Ces deux journées passées à Kathmandu seront dédiées pour Dawa et sa nièce à gérer les transferts de fonds des dons européens qui seront ensuite remis en mains propres aux enfants parrainés. Ce travail n’est pas une mince affaire.
L’heure du départ vers Chhulemo a sonné.
Réveil matinal (4h), chargement des bagages sur le toit du 4 X4 et enchaînement de 16 bonnes heures de routes à la découverte des impressionnantes montagnes népalaises. Nous serons accompagnés par un chauffeur et par Phurba.
C’est avec Phurba que, plus tard, nous nous acheminons vers un lieu sacré proche d’un lac situé dans la haute vallée du Dudhkunda au pied du glacier qui mène au Numbur (7000 m).
Dans les jours qui suivent notre arrivée à Taksindu, une courte visite chez les grands parents de Phurba, sera pour moi l’occasion de me glisser dans l’intimité d’une famille. Quelques jours plus tard et après notre retour en France, j’apprendrai par les réseaux sociaux le décès de son grand père (en photo ci-dessous).

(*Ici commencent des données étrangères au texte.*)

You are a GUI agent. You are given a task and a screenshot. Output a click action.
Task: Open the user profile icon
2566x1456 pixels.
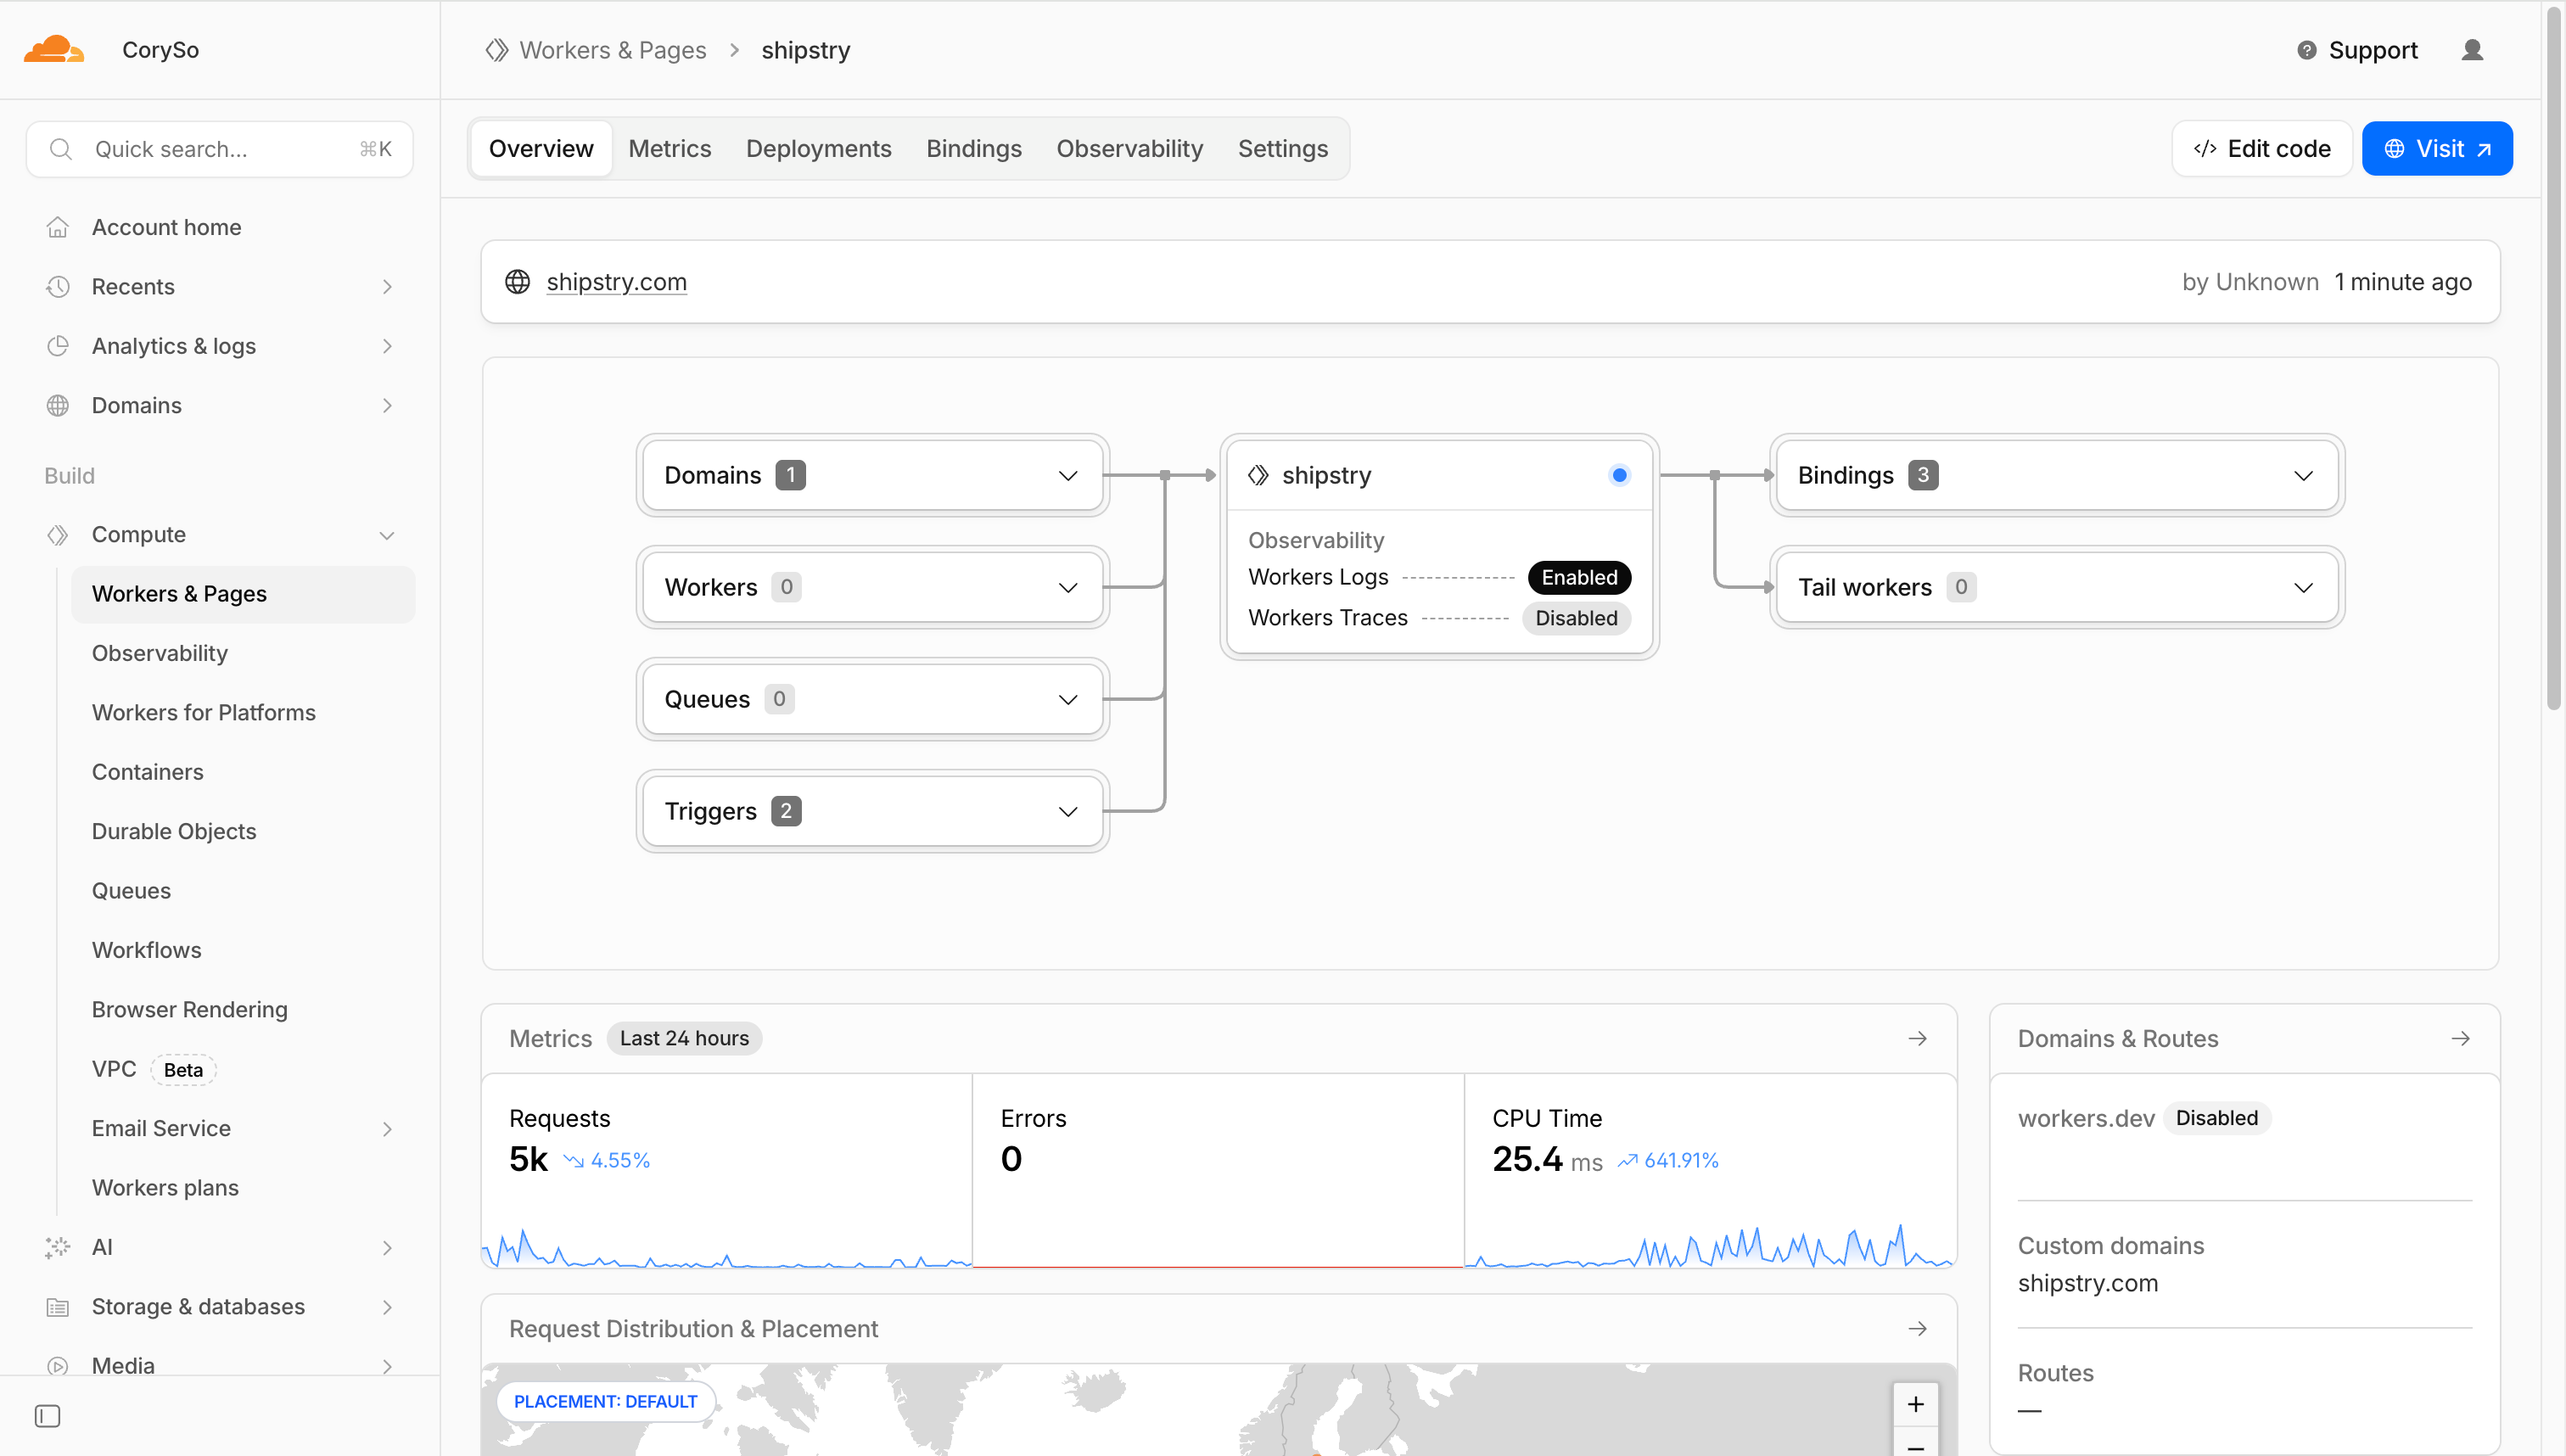(2471, 50)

Après les indispensables pauses repas et la rencontre du préfet de région, auquel Dawa présente ses projets, tout comme il les présentera le lendemain aux autorités locales, c’est une arrivée plutôt sportive qui nous attend. En effet, le chemin d’accès au dernier col n’est qu’un bourbier. Le 4X4 équipé de pneus lisses exige de nous quelques manipulations vigoureuses qui, in fine et malgré une pluie fine, nous permettent d’accéder tardivement à Taksindu, notre point lieu d’hébergement proche de Chhulemo. Nous tombons de fatigue, si bien qu’après une installation rapide dans le lodge, nous nous abandonnons à une nuit réparatrice, assurés d’y voir plus clair le lendemain.
Me voilà donc perché à 3000 m dans un lodge tenu par Kanchi , dont le mari, frère de Dawa, est mort sur les pentes du Tapshi-lakpa.
Kanchi est aussi la sœur de Babou, l’ami d’enfance de Dawa. Alpiniste de renom, Babou a détenu durant de nombreuses années le record de la montée de l’Everest sans oxygène.
Me tenir là, auprès des sherpas, les côtoyer de près et ressentir tout comme eux les émotions intenses qui surgissent de ces récits tragiques me rappelle mes lectures et m’en font saisir la profondeur et la vertigineuse puissance avec d’autant plus d’acuité que j’ai là, devant moi, les descendants de ceux qui ont construit l’histoire des victoires du plus haut sommet au monde
Le lodge qui devient notre « camp de base » est rustique mais ô combien accueillant. je dispose d’une chambre pour moi tout seul. De quoi me retrouver et pouvoir contempler, une fois le ciel dégagé de ses brumes matinales, les hauts sommets de la vallée du Khumbu. Spectacle fascinant saisi entre quelques éclaircies de courte durée.